AUSGEWÄHLTER TEXT:
◇ ◇ ◇ ◇ ◇ ◇ ◇

Ein Schlachtfeld Europa bietet dem Imperium einen Mehrfachnutzen

Zum einen kann ein langer, blutiger Krieg in der russischen Nachbarschaft dem Planziel “Regimechange Moskau” äusserst dienlich sein; und zum anderen zieht er einen neuen Eisernen Vorhang zu, schneidet die europäischen Kolonien von Handel und Wandel mit Russland und China ab. (Notizen vom Ende der unipolaren Welt, 2)

Der Krieg zwingt die europäischen Staaten zu neuen Tributen: in Form von Rüstungsabgaben – 100 Milliarden musste Kriegskanzler Olaf aus der Hüfte schon locker machen – oder dem ökonomischen und ökologischen Irrsinn von Frackinggas, das der olivgrüne Wirtschaftsminister Habeck jetzt importieren muss, um der westlichen “Werte” willen.

Die fordern mittlerweile schon an jeder Tankstelle große Opfer, obwohl Russland sein mächtigstes As – die Engeriewaffe – noch nicht einmal gezückt hat und “Nordstream 1” zur Zeit mehr Gas liefert als vor Kriegsbeginn. Das Gesetz, das den Rohstoffexport an “feindliche Staaten” verbietet, hat Putin der Schreckliche  allerdings Anfang letzter Woche  unterzeichnet, die Ausführungsbestimmungen sind noch nicht bekannt.

Wenn Europa keine neutrale Ukraine akzeptiert und weiter Krieg führt, muss es fortan täglich gewahr sein, dass ihm über Nacht 50 Prozent seiner Energie fehlen. Und weder Heizung runterdrehen noch solidarisch kaltduschen wird an der resultierenden Katastrophe etwas ändern, auf die Sanktions-Hysteriker und Embargo-Fetischisten des Westens hemmungslos zusteuern.

Wer aber in den Krieg zieht, sollte wissen, wie er wieder rauskommt, was auch für Wirtschaftskriege gilt. “Wer glaubt, dass man Sanktionen erlassen kann, die Russland maximalen Schmerz bereiten und gleichzeitig die Risiken finanzieller Stabilität im Westen minimieren, glaubt auch an das Einhorn” –  so Zoltan Poszar, einer der renommierten  Finanzmarktanalysten der  Credit Suisse.

Zwar  verlangt die deutsche Regierung mittlerweile händeringend, Öl,-und Gasgeschäfte von den Sanktionen auszunehmen, weil sonst Werksschließungen, Konkurswellen und Aufstände zu befürchten sind. Doch ganz vorne mit dabei sein, Russland zu “ruinieren” (A.Baerbock), gleichzeitig aber dort weiter billig  einkaufen, wird nicht funktionieren. Genausowenig wie “gegen den Krieg” demonstrieren und weiter Waffen zu liefern.

◇ ◇ ◇ ◇ ◇ ◇ ◇

BEREITGESTELLTES MATERIAL:
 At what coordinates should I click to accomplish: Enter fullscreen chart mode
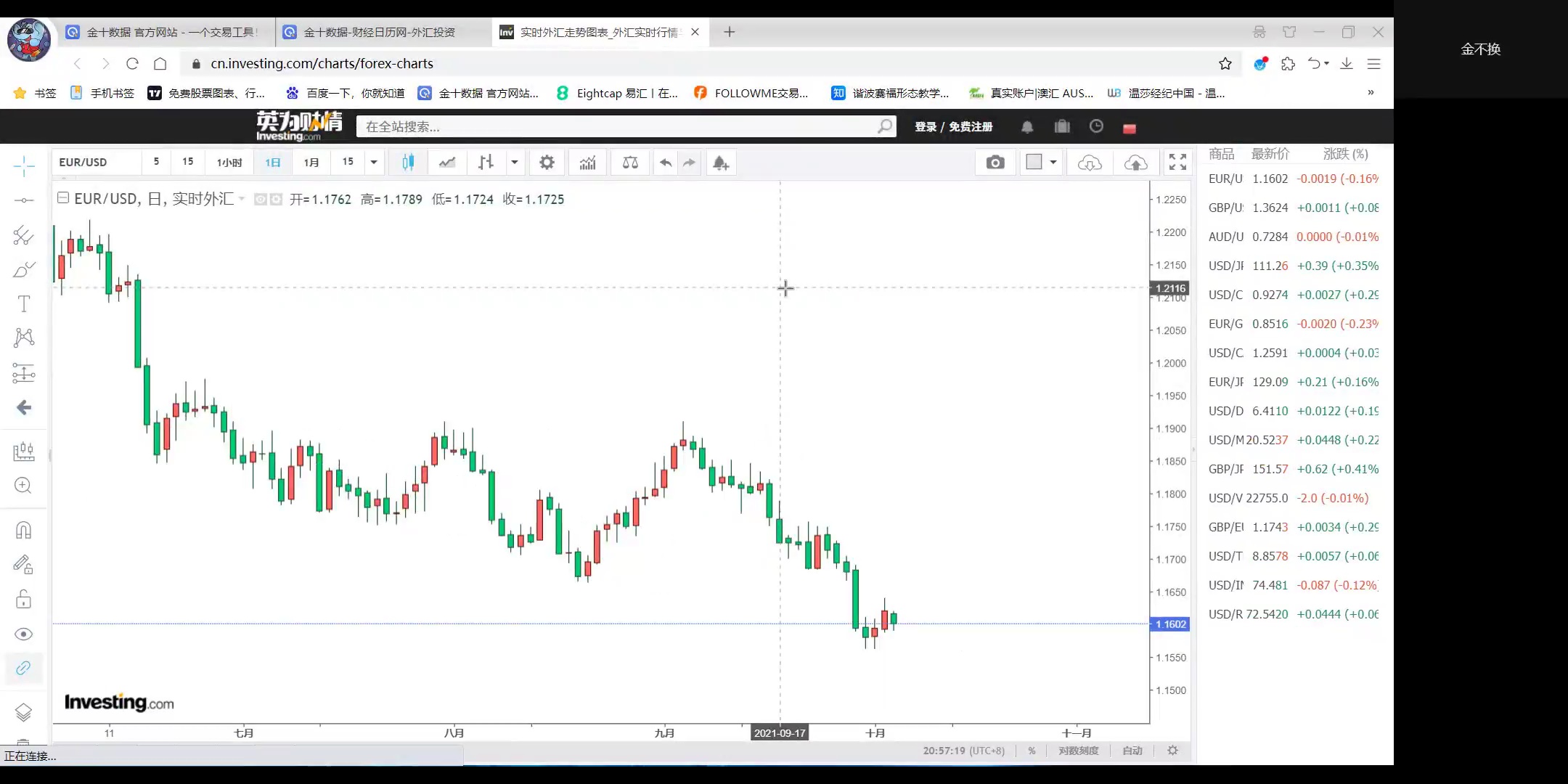point(1177,163)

◇ ◇ ◇ ◇ ◇ ◇ ◇

ZIEL DER AUFGABE:
Gib aus dem Text über das Schlachtfeld Europa den Abschnitt zwischen „Der Krieg zwingt“ und „noch nicht bekannt.“ einschließlich wortgetreu wieder. Stütze dich ausschließlich auf den Text.

LÖSUNG:
Der Krieg zwingt die europäischen Staaten zu neuen Tributen: in Form von Rüstungsabgaben – 100 Milliarden musste Kriegskanzler Olaf aus der Hüfte schon locker machen – oder dem ökonomischen und ökologischen Irrsinn von Frackinggas, das der olivgrüne Wirtschaftsminister Habeck jetzt importieren muss, um der westlichen “Werte” willen.

Die fordern mittlerweile schon an jeder Tankstelle große Opfer, obwohl Russland sein mächtigstes As – die Engeriewaffe – noch nicht einmal gezückt hat und “Nordstream 1” zur Zeit mehr Gas liefert als vor Kriegsbeginn. Das Gesetz, das den Rohstoffexport an “feindliche Staaten” verbietet, hat Putin der Schreckliche  allerdings Anfang letzter Woche  unterzeichnet, die Ausführungsbestimmungen sind noch nicht bekannt.